Several years ago I knew God was telling me he wanted me to fast for a week. It started on a Monday and was going to end the following Sunday. I was in the period of my life when I was going through a lot of healing in my soul, healing from past wounds that haunted me and changed the way I saw and did everything. But the type of fast he was telling me to do seemed like it wasn’t going to do the trick… I believed at the time that the more breakthrough you needed/wanted the more cutthroat the fast had to be. In other words, I thought I had to suffer more in order to get greater results.

So the fast went like this: I was already a couple years into not eating sugar or gluten and a whole host of other foods, for physical healing, and so this was just my lifestyle at that point. And God was starting to show me that as my body healed, my soul was beginning to heal as a result. I knew that’s what this fast was about. About healing something else in there that was a mess, something I could’t see, but that was altering my entire life, from a trauma in my past.

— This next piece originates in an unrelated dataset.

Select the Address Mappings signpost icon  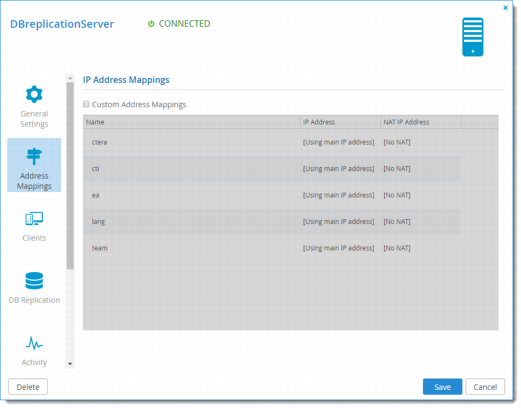pos(34,157)
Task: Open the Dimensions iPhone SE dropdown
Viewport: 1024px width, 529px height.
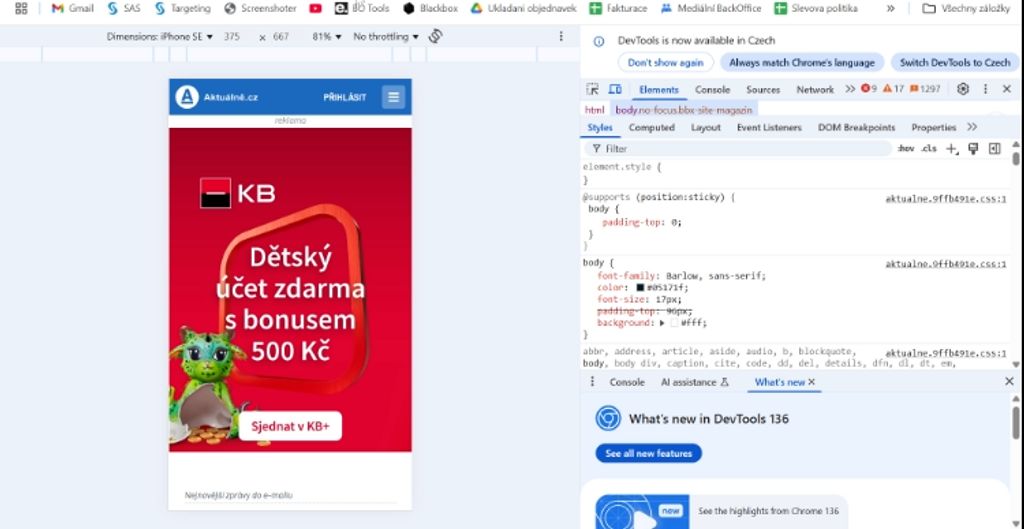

I knew I was supposed to cut out TV and then drink only liquids during the day and eat dinner as usual at night, but no dessert. I was obedient against my inner voice that was demanding I suffer quite a bit more for the big results I desired. This fast was so easy in fact, that I didn’t even feel like I was really fasting. The fasts I had done in the past always involved very little or no food to the point where I got all dramatic and thought I was going to die by dinnertime on the first day.

Anyway the legalistic voice in my head was driving me crazy… You aren’t really fasting, you aren’t suffering nearly enough. You think this is going to do anything?

It was torturing me.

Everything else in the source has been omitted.